事到如今,她若不編織些故事蒙混過去,恐怕,以魅音冷血暴戾的性子,很快便會沒了耐性,將她給殺了。
隻可惜,不論武功還是音殺,她沒有一樣是他的對手,若真打起來,她走不過他十招。
“你的意思是說,你是她收的弟子?”魅音有些不敢相信,“不,這不可能,這不可能……如果你真是她的弟子,她為何沒有告訴過我,她怎麼會不告訴給我,她明明那麼乖,那麼聽我的話……”
話到最後,魅音眸色一利,殺意蓬勃而出,手中白綾狠狠一勒胭脂雪的脖頸,清晰可聞骨頭被壓迫的脆裂聲響,“你在說謊,你在騙本座,是不是?”
“咳,咳咳……”胭脂雪呼吸一窒,麵色越發白的滲人,因聲帶被骨頭壓迫到,低笑聲,便變得沙啞而刺耳,“嗬嗬嗬……宮主確定那是你認識的,你一手養大的她麼?正如她不確定,宮主你是她所認識的,所撫養她的那個人,不是嗎?”
從小,她敬他愛他,把他既當師,又當父一樣對待,可是她卻沒想到,沒想到他竟然……
“住嘴!住嘴!”魅音雙手狠狠捂住了頭,十指深深陷進一頭雪白的銀發裏,全身的冷戾蕭殺之氣,在頃刻間,全部的土崩瓦解,全被濃烈的痛苦取而代之。
胭脂雪完全沒有料到,向來殘暴冷血,喜怒無常,乖張嗜殺,從不把任何人當成人看的魅音,竟然會有這樣的一麵,會有因為她的一句話,而會露出在他臉上從未露出過的痛苦一麵,簡直,就像瘋了一樣。
見他如此痛苦瘋狂,她覺得自己的心被人揪的生疼。
這個人,畢竟養了她十三年,整整十三年,哪怕隻是把她當成那些被馴養的畜生一樣的對待。
哪怕她因為那個殘忍的真相,而恨他怨他氣他怕他,最後離開他。
那曾對他已然根深蒂固的情感,卻從未改變。
心髒的疼痛,令胭脂雪眼睛濕潤,手情不自禁的想要去撫上他的容顏,好想開口問問他,為何才短短三年不見,您竟然蒼老了?

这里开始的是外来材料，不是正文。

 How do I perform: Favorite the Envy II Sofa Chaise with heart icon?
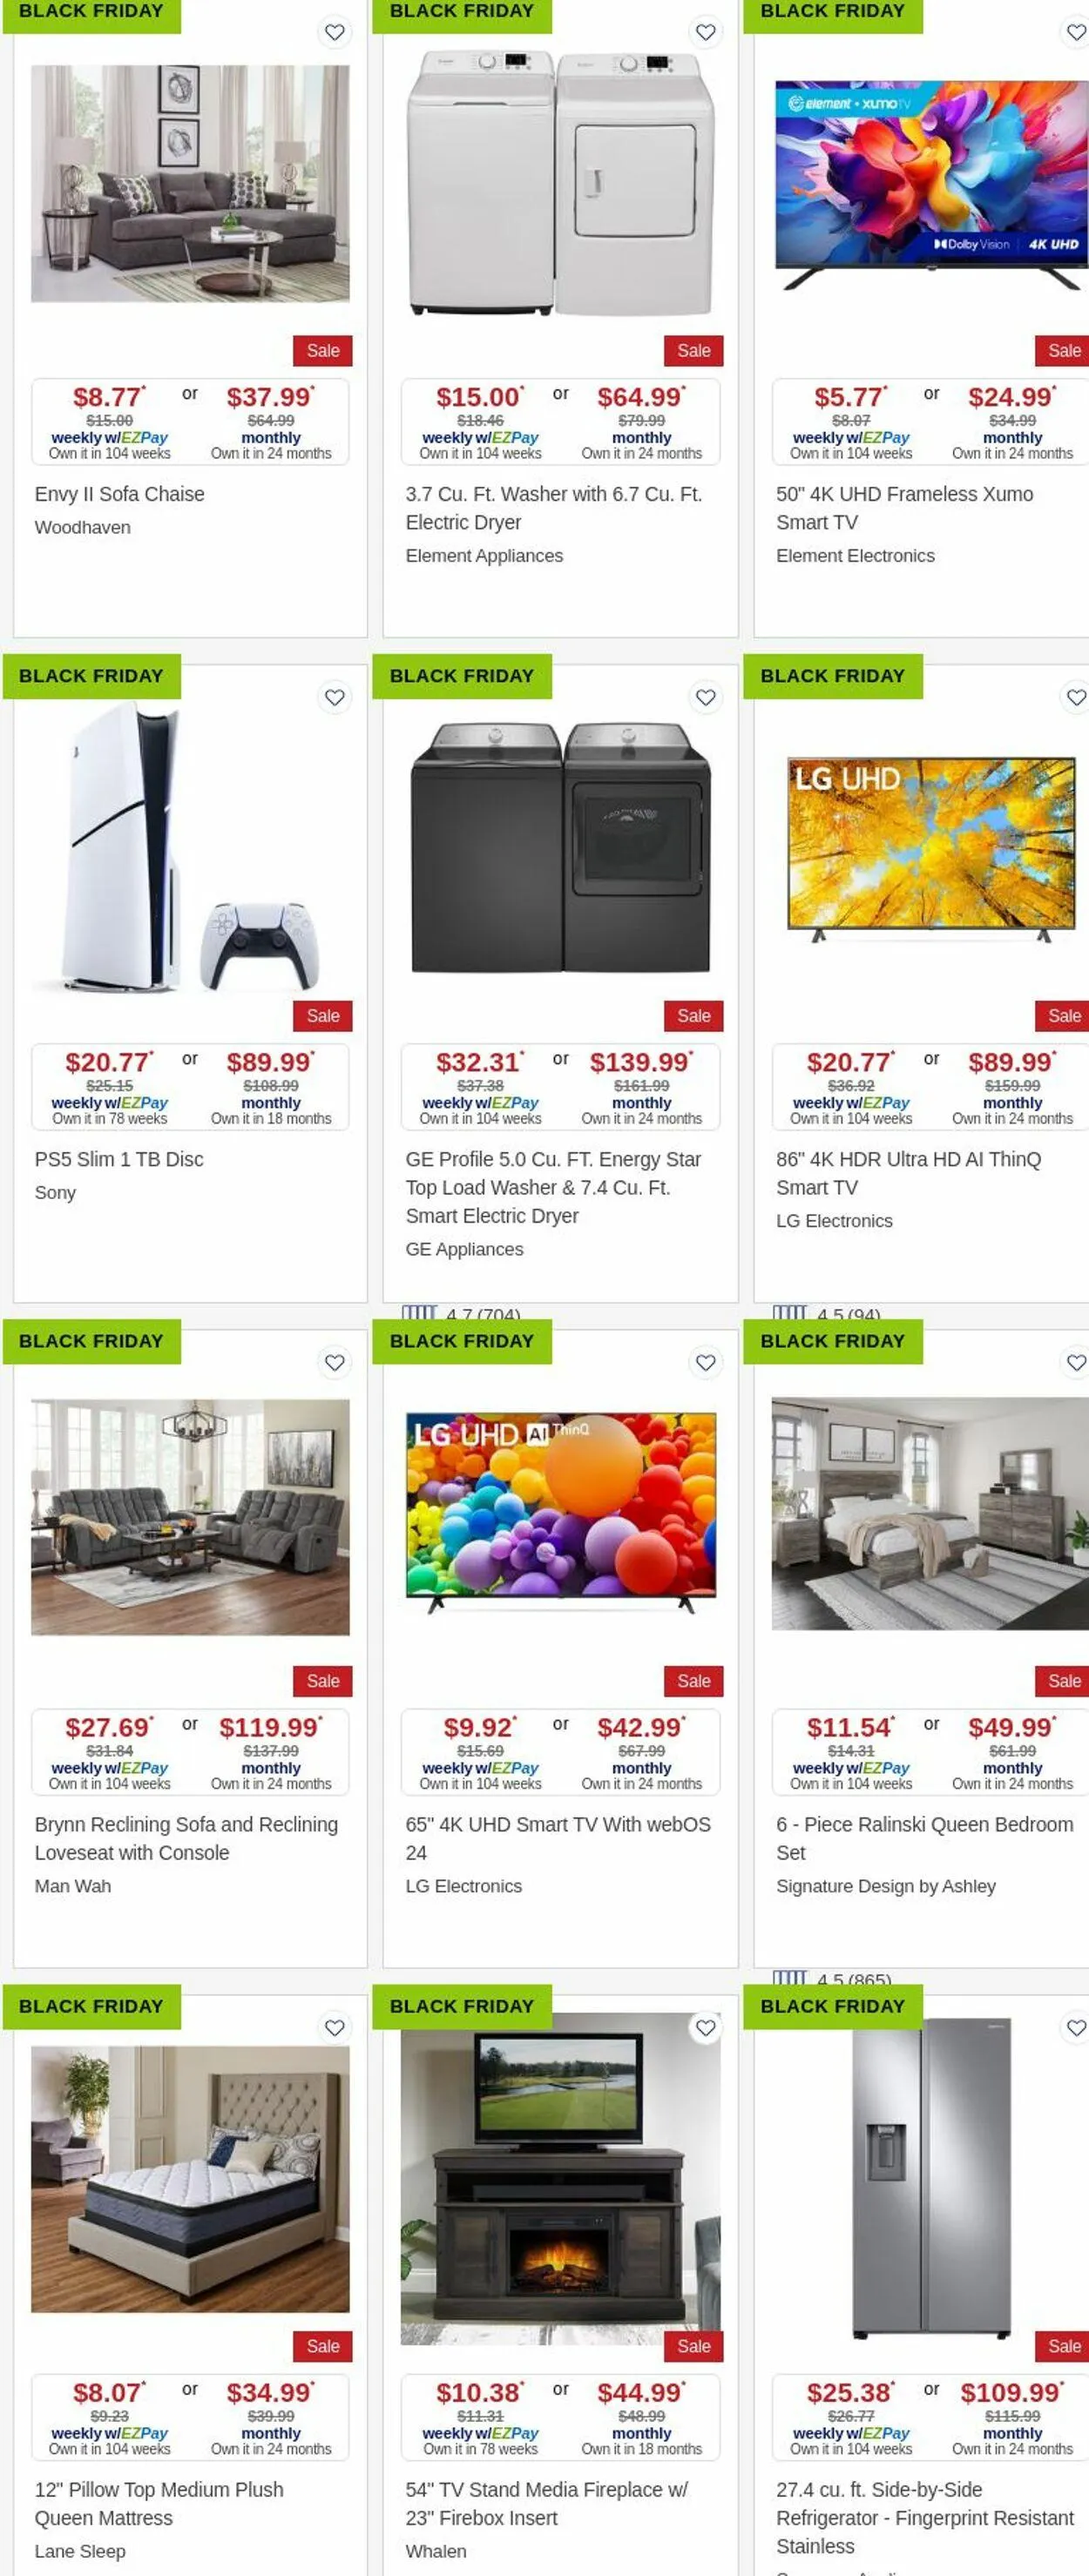(334, 32)
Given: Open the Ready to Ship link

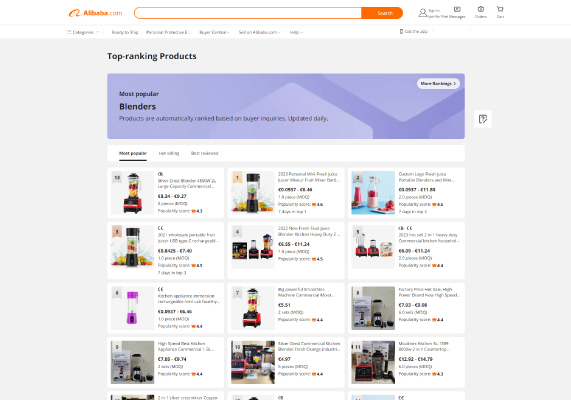Looking at the screenshot, I should click(125, 32).
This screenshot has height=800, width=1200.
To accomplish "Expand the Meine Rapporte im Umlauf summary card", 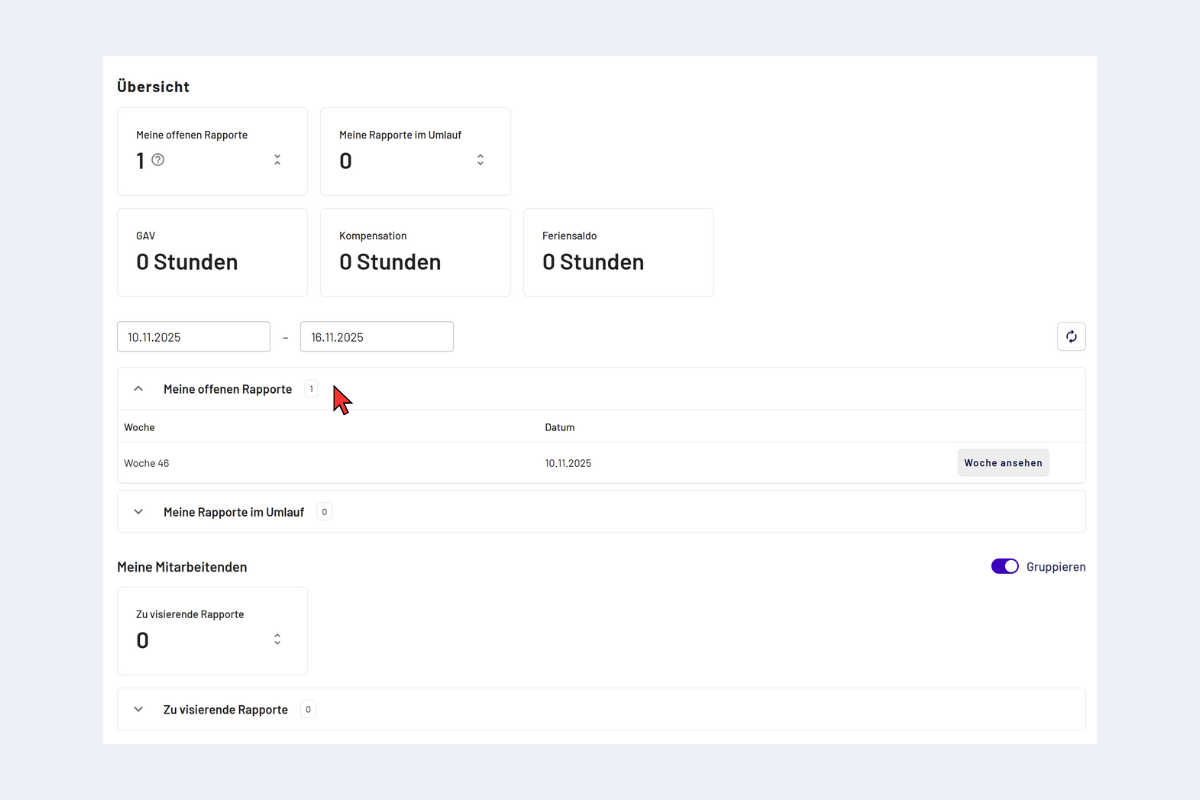I will (x=480, y=160).
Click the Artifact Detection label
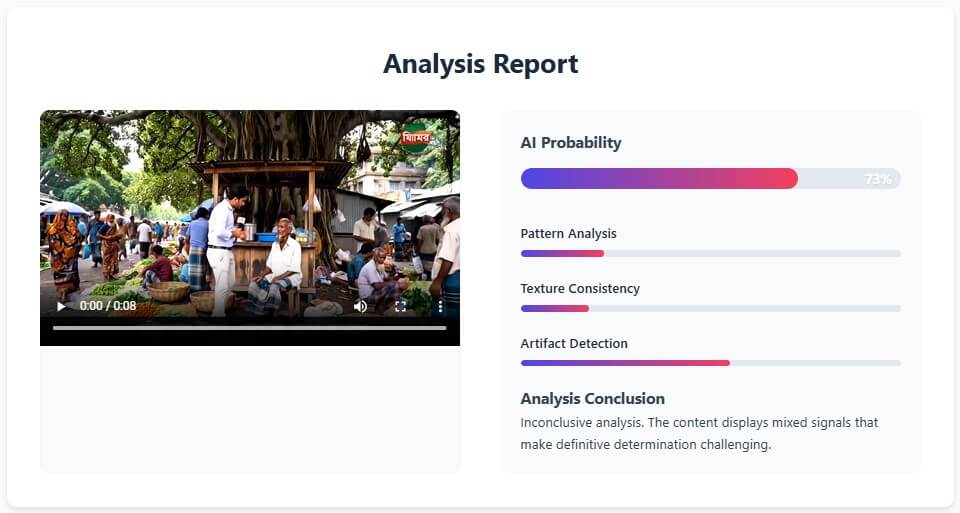The height and width of the screenshot is (513, 960). pyautogui.click(x=574, y=343)
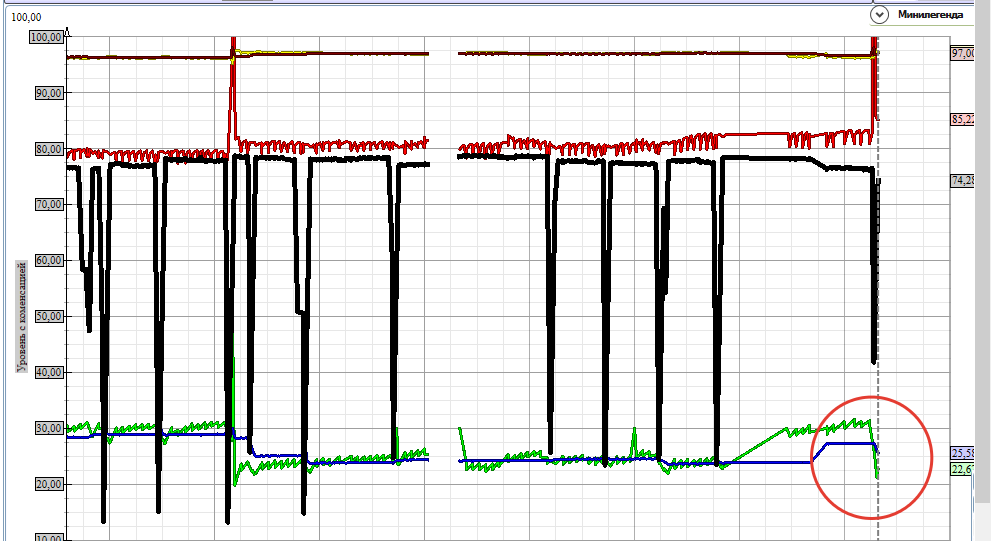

然,她的手還未觸及到魅音時,背後卻傳來了一聲熟悉急切的喊聲,“娘子!”
這聲喊聲令她渾身一震,頭下意識的轉了過去,沒曾想,卻看到的是,影正拿長劍刺向自己,可那把長劍並沒有刺進她的身體,而是,而是刺進了擋在她背後的燕楚身上!
“傻,傻子,傻子!”
撲通一聲,腳下一軟,轉身連同被身體刺穿的燕楚一同癱坐在地,淚,頃刻墜落,“你這個傻子你在做什麼,你這是做什麼?”
見勢頭不對,幹脆趁機刺殺胭脂雪,卻刺中的是燕王,影渾身一震,再顧不得其它,隻得棄劍迅速逃離。
虛脫一笑,燕楚吃力的抬起手,欲去抹掉她滑落的眼淚,“娘子,娘子別哭……楚兒不疼,不疼的……”
其實在衝出去的那一刻,當把冰涼的劍身刺進自己身體的那一刻,他也覺得自己瘋了,竟然會傻到用自己的身體為這個臭女人擋劍。
可他的身體就是這麼出於本能的做了。
嗬,或許真是裝傻太久,真的要變成傻子了吧。
不過他很高興,她注視那魅音的視線,終於全部都放到自己身上來了,真是,太好了……
看著那柄幾乎要刺穿了燕楚心髒的長劍,胭脂雪全部的心思和視線都膽戰心驚的放在了上麵,哪裏還有時間去顧及逃走的影,便是連身側的魅音都已忘記,眼裏心裏隻有在自己懷裏渾身是血的小傻子。